Benak Ginah melayang lagi ke tahun-tahun silam. Dia masih mengingat wajah suami dan anaknya. Juga hari ketika mengantar mereka ke peristirahatan terakhir. Para pelayat menatapnya simpati, menepuk punggungnya, mengelus pundaknya, tapi dia tak merasakan apa pun. Dia berusaha menangis, seperti yang sering dilihatnya ketika melayat. Namun, air mata itu tak kunjung datang. Begitu juga hari-hari setelahnya. Dia tak merasakan kesedihan, rindu, atau kekosongan, seperti yang biasanya dikatakan orang-orang tentang keluarga yang baru kehilangan.

Tak ada yang tahu. Tidak juga orangtua atau saudara Ginah. Perempuan itu tak punya perasaan apa pun pada suami dan anaknya. Dia menikahi pria yang kemudian menjadi suaminya itu karena dijodohkan oleh orangtua mereka. Karena sampai Ginah berumur 30 tahun, dia tak menunjukkan tanda-tanda ketertarikan pada lawan jenis. Apalagi berpikir untuk menikah. Hanya satu orang yang menyadari hal itu. Mendiang Nenek Ginah.

"Maaf, Ndhuk. Gara-gara mbah buyut, kamu jadi seperti ini," bisik neneknya waktu itu, di malam setelah orangtuanya menerima lamaran calon suami Ginah.

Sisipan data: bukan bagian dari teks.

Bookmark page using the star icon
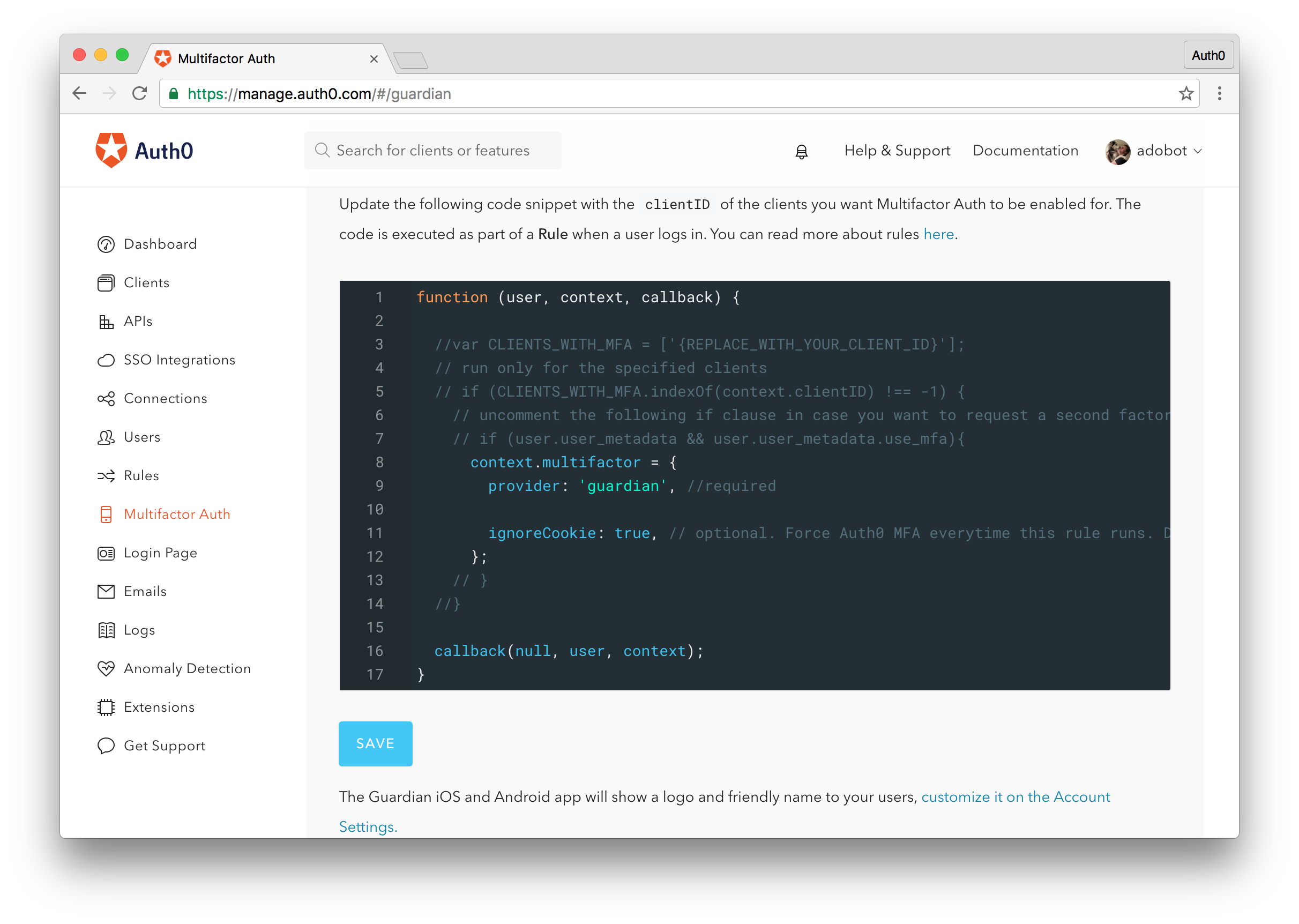 click(x=1186, y=93)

"Seperti apa, Mbok?" Ginah tak mengerti. Dia melihat mata neneknya berkaca-kaca. Lalu mengalirlah cerita itu dari mulut keriput nenek Ginah.

"Mbok tahu kamu nggak cinta sama Pardi. Kamu mau menerima lamarannya karena desakan orangtuamu, supaya orang-orang nggak ngomongin kamu aneh-aneh. Iya, kan? Kamu nggak pernah punya perasaan sayang atau cinta sama lelaki mana pun. Betul, kan?" Ginah menggali lagi memorinya dan baru menyadari bahwa kata-kata neneknya benar.

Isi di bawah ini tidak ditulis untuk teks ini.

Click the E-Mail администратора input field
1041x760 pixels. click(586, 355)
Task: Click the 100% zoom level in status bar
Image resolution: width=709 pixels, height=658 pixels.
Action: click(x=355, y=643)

"Itu karena mbah buyut. Dia dulu jatuh cinta sama buyut kakung, padahal beliau sudah menikah dengan perempuan lain. Buyut putri menggoda terus sampai akhirnya rumah tangganya hancur, dan buyut kakung meninggalkan keluarganya begitu saja demi buyut putri. Saking sakit hatinya, istri tua buyut kakung menyumpahi mereka. Dia mengatakan bahwa kelak akan ada keturunan perempuan dari mbah buyut yang tidak bisa merasakan cinta. Tidak bisa jatuh cinta dan mencintai. Supaya buyut tahu bagaimana rasanya tidak dicintai. Supaya tidak ada perempuan keturunan mbah buyut yang tersakiti, seperti dirinya." Ginah mematung mendengar semua cerita sang nenek.

"Sebelumnya, keturunan kandung dari mbah buyut kebetulan laki-laki semua. Baru kamu yang perempuan. Dan ternyata kutukan itu tumus di kamu." Air mata nenek Ginah berderai-derai tak terbendung. Bahu ringkihnya terguncang-guncang. Ginah tak tahu harus bereaksi seperti apa. Dia hanya diam dan melanjutkan hidupnya seperti biasa, seolah tak pernah terjadi apa-apa.

Hingga kini, Ginah tak pernah mendendam. Dia memaafkan mbah buyut atau siapa pun yang dianggap telah membuatnya seperti ini. Namun, dalam hati Ginah tetap mengucap syukur. Dia masih meyakini bahwa ada hikmah di balik segala peristiwa. Walaupun mungkin saat ini dia belum sepenuhnya memahami.

Seorang pelanggan masuk ke warung dan memesan makanan untuk dibawa pulang. Ula meladeni permintaannya dengan sigap, sementara Ginah kembali mengubur cerita itu dalam-dalam, jauh di sudut kenangan.